#### Aim 1:
According to the blog post on the European Border and Coast Guard, on what date did the European Parliament adopt the proposal to strengthen the agency with a standing corps of border guards?

#### Passage provided:
■ ■ ■ ■ ■

Dr. David Fernandez-Rojo, University of Deusto
On 6 October 2016, the European Border and Coast Guard (EBCG), the successor of FRONTEX, was officially established. Less than two years after the adoption of Regulation (EU) No. 2016/1624, the president of the European Commission announced in his speech on the 2018 State of the Union made on 12 September, the Commission’s intention to, once more, reinforce FRONTEX. On the same day, the Commission proposed an updated version of the Regulation establishing the recently adopted EBCG, which (following agreement between the European Parliament and the Council) was one of the very last texts voted at the European Parliament under the 2014-2019 mandate. In particular, on 17 April 2019, the Parliament adopted the proposal put forward by the European Commission to further strengthen the EBCG with a standing corps of 10,000 border guards with executive powers by 2027. It is now only a question of time until the Council adopts the Regulation (henceforth referred to as Regulation 2019/XXX). (The provisionally agreed text of the new Regulation is here.) This blog post centres on comparatively analysing the most controversial, significant and novel operational tasks conferred by Regulations 2016/1624 and 2019/XXX to the EBCG. (See earlier this analysis of the new powers concerning returns and data sharing, and of the accountability of the agency in human rights terms).
Article 3(2) Regulation 2016/1624 conferred a monitoring role to the EBCG in order to guarantee a common strategy for the management of the European external borders. The EBCG may now deploy its own liaison officers in the Member States with the aim of fostering cooperation and dialogue between the agency and the competent national authorities (Article 12(3) Regulation 2016/1624). The EBCG liaison officers, who are deployed on the basis of a risk analysis carried out by the agency, should regularly inform the agency’s Executive Director about the situation at the external borders and assess the capacity of the concerned Member State to effectively manage its borders (Article 12(3)(h) Regulation 2016/1624). These responsibilities have been further detailed in Article 32(3) Regulation 2019/XXX.

■ ■ ■ ■ ■

#### Aim 2:
Repeat the part of the records that starts with the line containing "Click the ŠKO Miloslavov crest icon" and runs through the end of the records, leaving out the pictures.

Element and text position data:
■ ■ ■ ■ ■

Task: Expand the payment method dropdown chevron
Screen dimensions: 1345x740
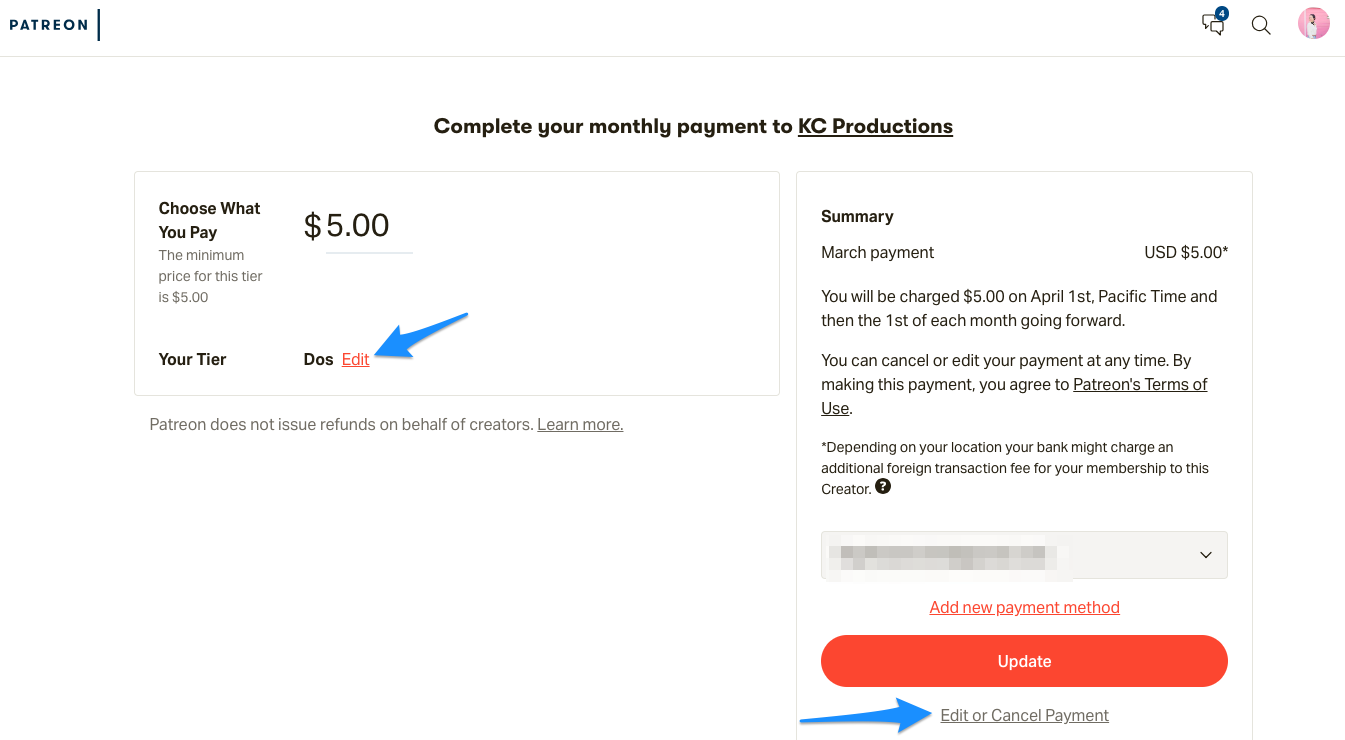Action: (1206, 555)
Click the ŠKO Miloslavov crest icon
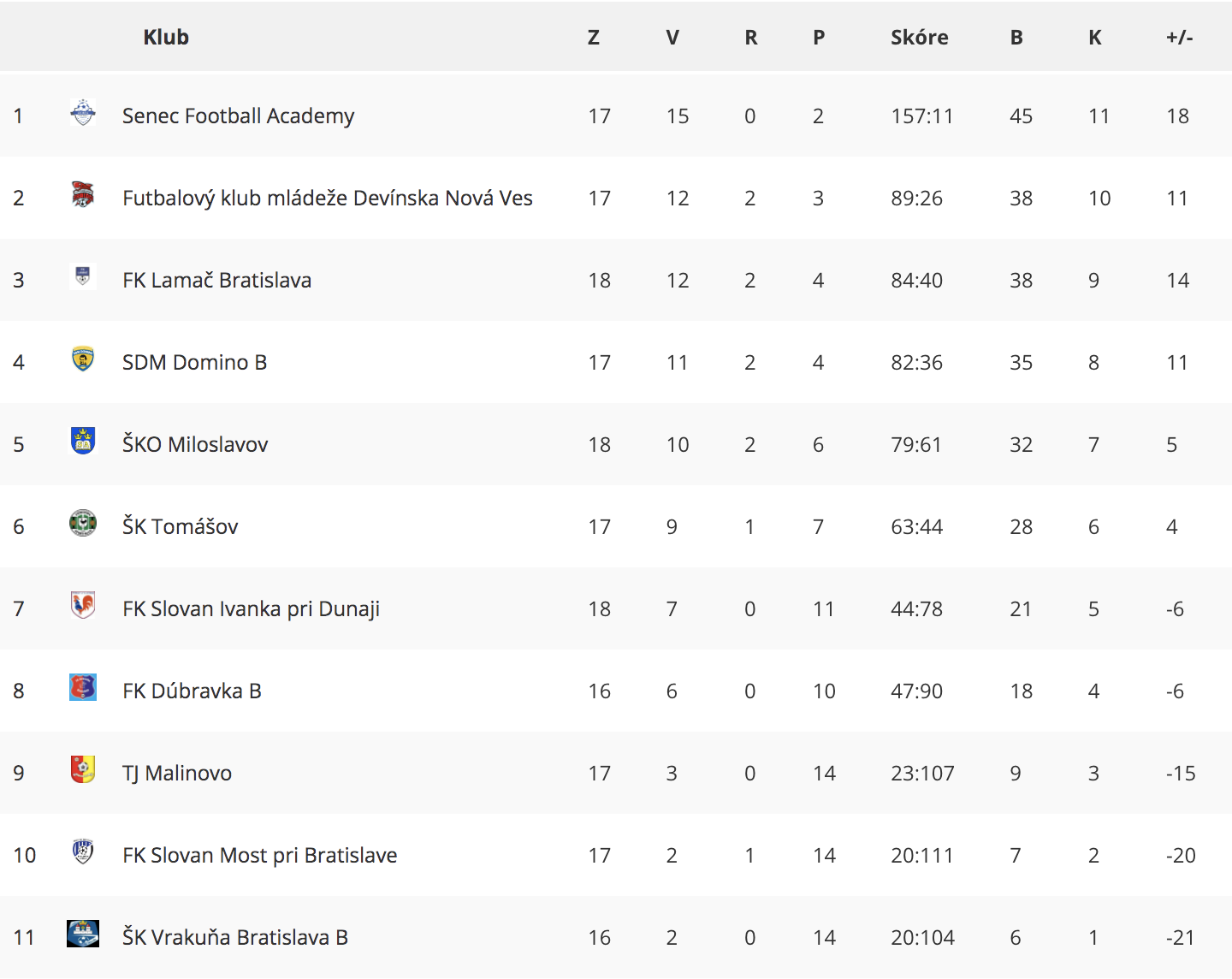The image size is (1232, 979). 83,441
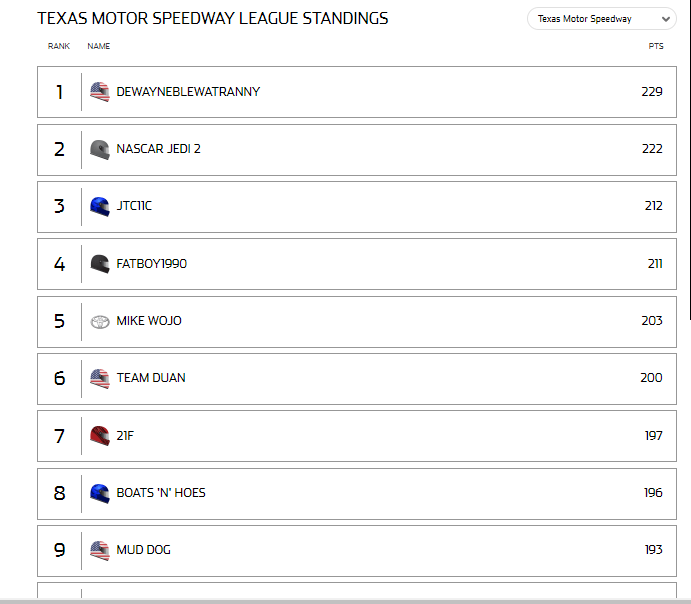Click the blue helmet beside BOATS 'N' HOES
This screenshot has height=604, width=691.
(x=100, y=493)
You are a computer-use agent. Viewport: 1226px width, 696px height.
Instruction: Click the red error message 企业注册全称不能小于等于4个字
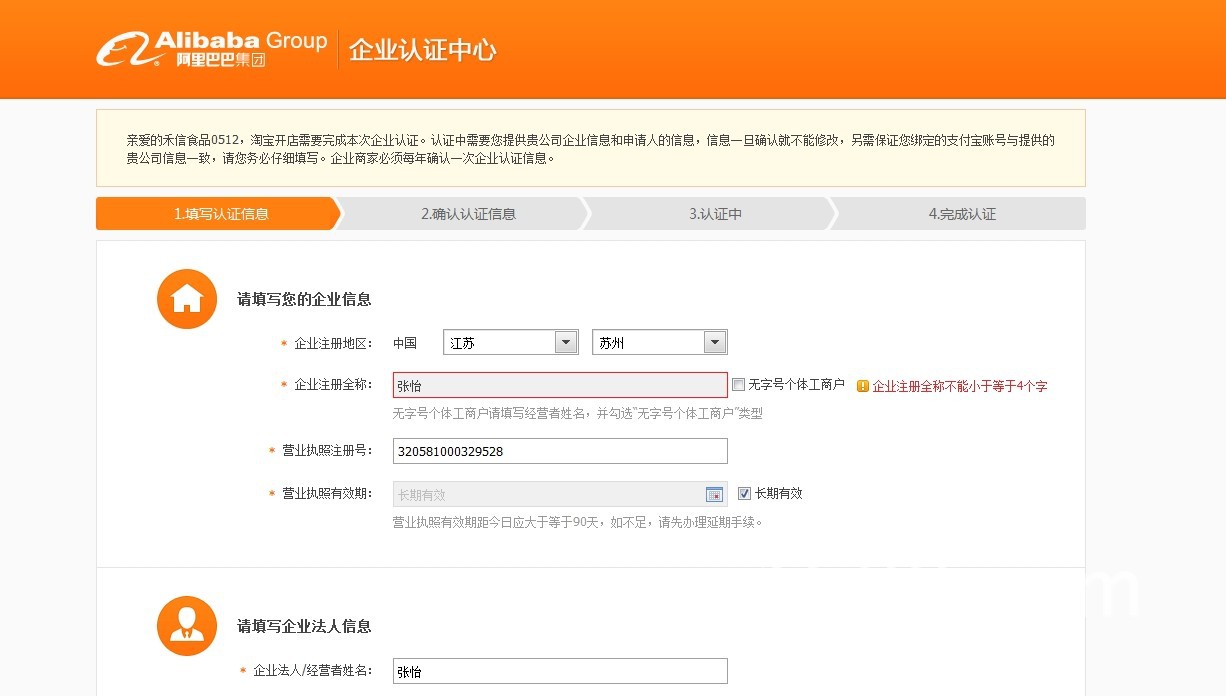tap(960, 385)
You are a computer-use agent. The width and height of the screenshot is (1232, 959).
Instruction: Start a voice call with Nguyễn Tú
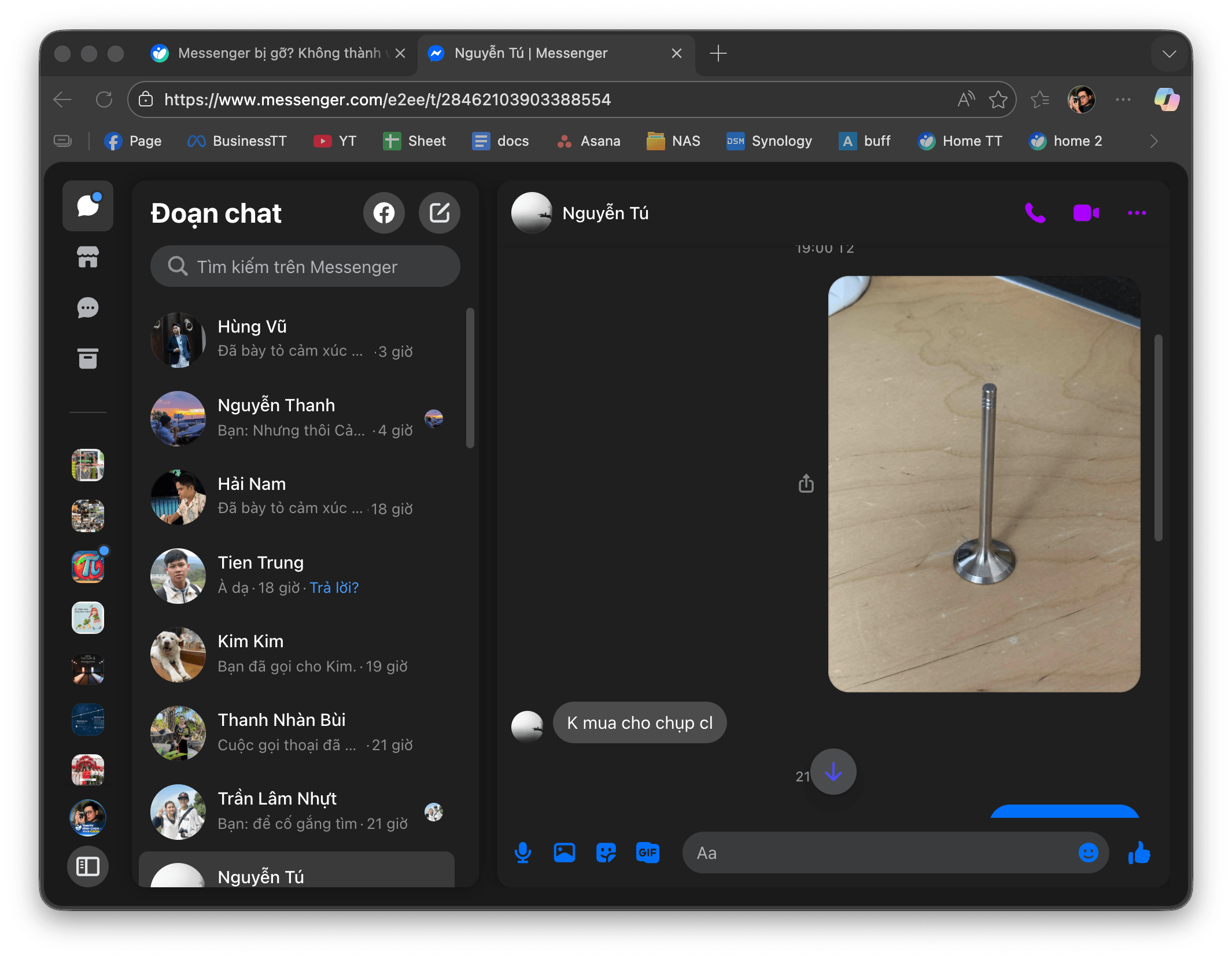click(x=1035, y=213)
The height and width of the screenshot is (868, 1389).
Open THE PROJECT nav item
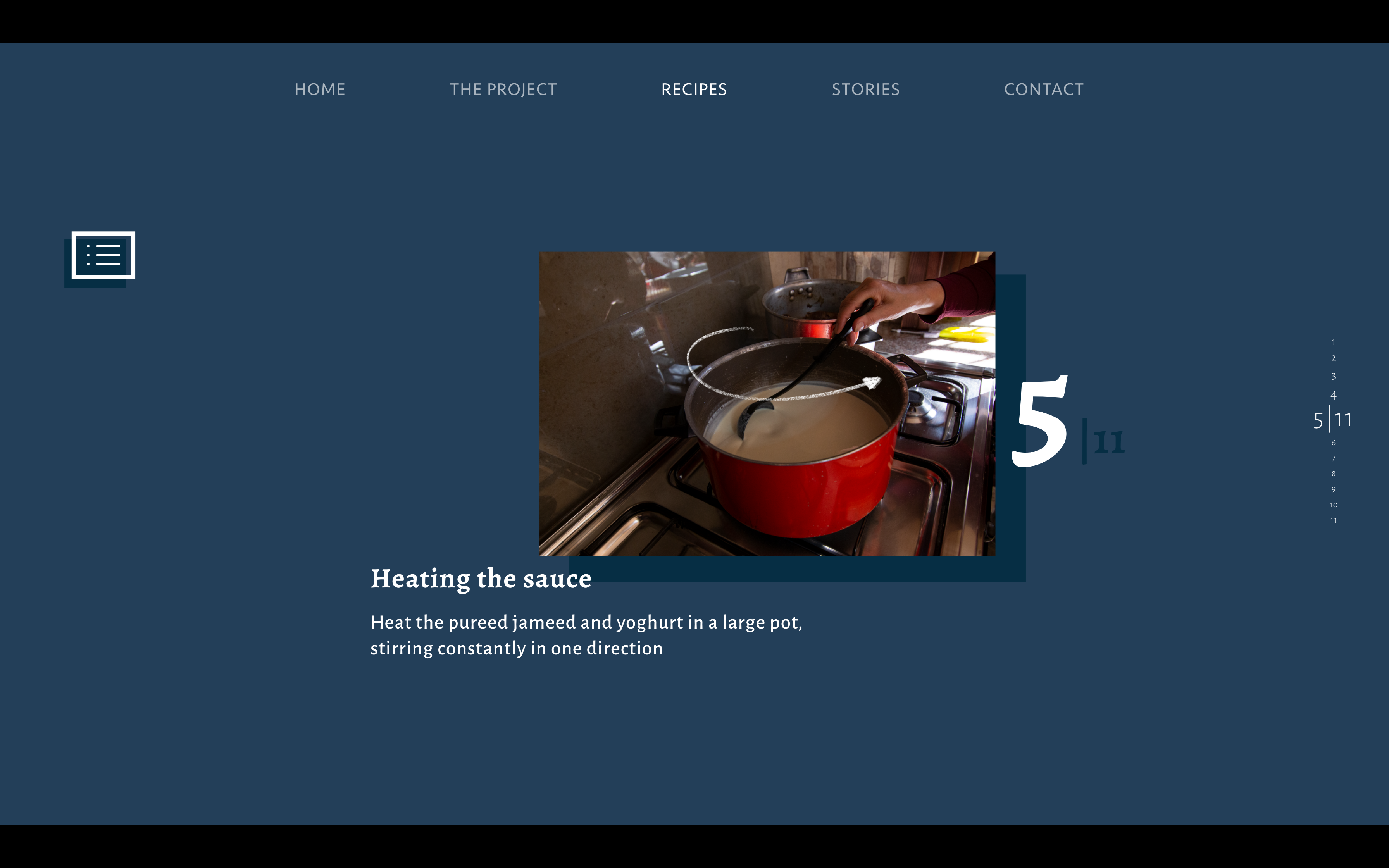(x=503, y=90)
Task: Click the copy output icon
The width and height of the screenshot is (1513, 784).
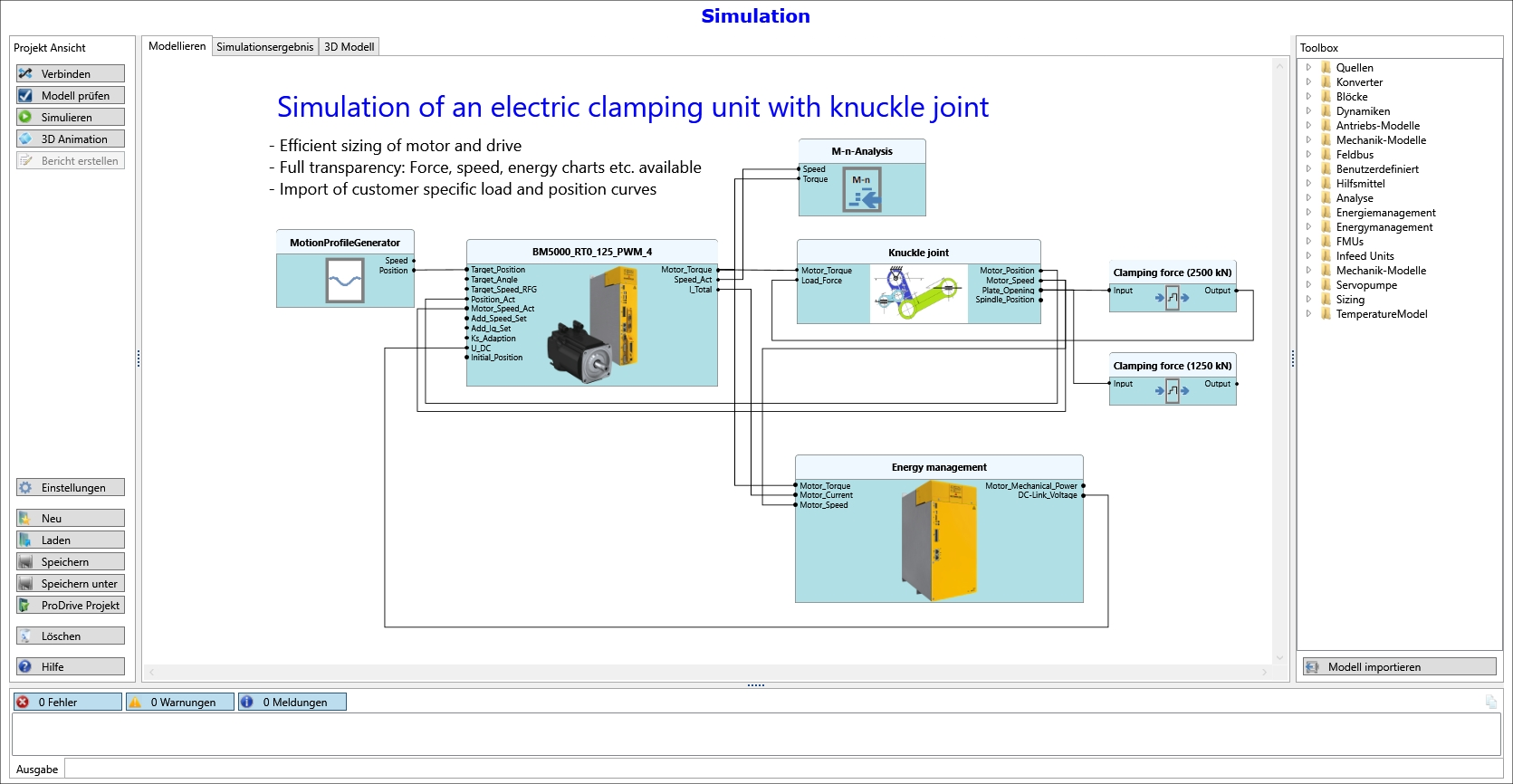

■ ■ ■ ■ ■

#### Exercise response 1:
17 April 2019

#### Exercise response 2:
Click the ŠKO Miloslavov crest icon
The image size is (1232, 979). 83,441
Click the blue helmet beside BOATS 'N' HOES
This screenshot has height=604, width=691.
(x=100, y=493)
You are a computer-use agent. Viewport: 1226px width, 696px height.
Instruction: Click the red error message 企业注册全称不能小于等于4个字
tap(960, 385)
You are a computer-use agent. The width and height of the screenshot is (1232, 959).
Instruction: Start a voice call with Nguyễn Tú
click(x=1035, y=213)
The height and width of the screenshot is (868, 1389).
Open THE PROJECT nav item
(x=503, y=90)
Task: Click the copy output icon
The width and height of the screenshot is (1513, 784).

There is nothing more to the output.